Opinión | Retiro lo escrito

Un día, Santi

Santiago Negrín en una intervención en el Parlamento de Canarias.

Santiago Negrín en una intervención en el Parlamento de Canarias.

Un día se podrá contar todo eso, y si estoy vivo lo haré con una cuidado meticuloso y una satisfacción muy, muy creativa, como contaré otras cosas, Santi, porque soy un maniaco, más exactamente un Funes tan memorioso como grafómano, y lo he apuntado todo, siempre, para mejor ocasión. Por supuesto no voy a decir que fuimos amigos, a mí me pasma la desvergüenza con la que te han brotado amigos como hongos venenosos o insípidos, no sé lo que es peor, pero tú y yo, aparte de los saludos de rigor, solo charlamos más extensamente media docenas de veces, tal vez alguna más. Te voy a ser sincero –no te va a molestar ahora, no te molestó nunca– pero a menudo me enervó tu indeclinable cortesía, la voluntad testaruda y delicadísima de no irritar a nadie con una discrepancia demasiado rotunda, pero luego observé que hacías siempre lo mismo con todos, Santi, absolutamente con todos, desde el presidente del Gobierno hasta la cajera de Mercadona, observando así estrictamente el consejo de Borges: «Hay que procurar no tener razón en las discusiones». Por supuesto, era una pequeña astucia social y profesional por tu parte, pero también creo que ese rasgo descendía de una cultura familiar –la cultura de una familia común, corriente y decente– en la que el respeto representaba un valor fundamental.

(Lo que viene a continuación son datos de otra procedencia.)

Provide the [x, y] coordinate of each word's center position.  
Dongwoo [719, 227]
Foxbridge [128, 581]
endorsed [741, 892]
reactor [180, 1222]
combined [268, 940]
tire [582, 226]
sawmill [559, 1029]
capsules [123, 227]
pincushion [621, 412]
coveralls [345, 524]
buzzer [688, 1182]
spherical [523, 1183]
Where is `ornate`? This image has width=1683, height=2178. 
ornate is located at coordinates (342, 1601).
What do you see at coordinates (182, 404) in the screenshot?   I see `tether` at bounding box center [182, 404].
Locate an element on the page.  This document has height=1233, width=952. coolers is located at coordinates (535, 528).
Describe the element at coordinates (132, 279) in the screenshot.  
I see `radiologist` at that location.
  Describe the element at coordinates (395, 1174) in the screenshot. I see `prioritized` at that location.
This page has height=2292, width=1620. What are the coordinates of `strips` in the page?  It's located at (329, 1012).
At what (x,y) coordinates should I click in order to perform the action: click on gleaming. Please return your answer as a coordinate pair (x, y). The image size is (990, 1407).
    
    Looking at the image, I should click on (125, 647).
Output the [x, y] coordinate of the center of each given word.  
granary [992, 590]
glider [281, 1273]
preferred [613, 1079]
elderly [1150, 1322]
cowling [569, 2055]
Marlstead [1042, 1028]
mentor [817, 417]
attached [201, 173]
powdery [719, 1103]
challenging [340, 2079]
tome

Aquí, en las ínsulas baratarias, no se quiere ver, no se puede ver, no se sabe ver las catástrofes que suelen acabar con el trabajo o con el gusto por la vida de una persona atrapada y destruida en el engranaje de los cálculos miserables y las mezquindades solapadas. Todo debe ser un hermoso parterre donde a nadie se destruye, solo se le transforma en amargura y asco, y yo creo, Santi, que fue un día turbio y maldito cuando algunos te convencieron de que podías ser el director general de la televisión autonómica. Toda tu generación –e incluso los ligeramente mayores que tú– soñó con la tele autonómica como el trofeo final, el pináculo de gloria, el mascarón de proa de una carrera triunfal. Después de tu caso nadie lo soñó ya. Y digo eso de que te convencieron porque sabes que fue así. Te convencieron, te animaron, te sugirieron entrevistas, estrategias, cronogramas. ¿O alguien se cree que hiciste una pequeña maleta y volaste a Madrid para hablar con Soria en un rapto de valor? Flaco favor. Te hicieron esos buitres generosos. Los que te jaleaban, por cierto, no eran políticos ni empresarios, a ver, que se deduzca quienes pudieron ser. Eso sí lo recuerdo. Una coincidencia en un avión, una conversación después de aterrizar mientras caía una llovizna cálida: «¿Pero por qué te metes en eso?» «¿En qué?» «En la puta tele». «Ah, no precipites acontecimientos» «Lo hacen para manejarte como un títere» «¿Pero tú no confías en nadie?» «En nadie que quiera que sea el jefe de la tele, por supuesto». Se rio y me dio una palmadita en la espalda. Unas semanas más tarde juraba el cargo bajo la mirada helada de Paulino Rivero.

Las cosas, por supuesto, comenzaron a torcerse muy pronto. La tele canaria era por entonces un campo de minas, de deudas y de irregularidades contractuales. También un estanque de corrupción y tú, Santi, que eras un buen periodista, no estabas preparado para eso. Para resolver eso era necesario disponer de paz mediática, de muchísimo dinero, de un asesoramiento potente, de una figura entre Richelieu y Pedro Navaja, es decir, Francisco Moreno. Y no tenías nada de eso. Cuando empezó tu lenta caída –dos largos, durísimos años– los jaleadores desaparecieron. Ya no les servías. Algunos incluso fingieron olvidar tu nombre, Santi, como si esto fuera Nueva York, Tokio o Ciudad México. O se quedaban mirando a través de la ventana de su oficina: «Ay, ese pibe, qué loco qué inconsciente…» La oposición se dedicó a reventarte. Abandonaban la comisión parlamentaria dejándote con la palabra en la boca. Por fin dimitiste y creías que podrías respirar. Pero aunque tiraste palante andando sobre los carbones encendidos de la humillación jamás te recuperaste del todo. Un día Santi, se contará todo esto, y espero que les haga daño, mucho daño.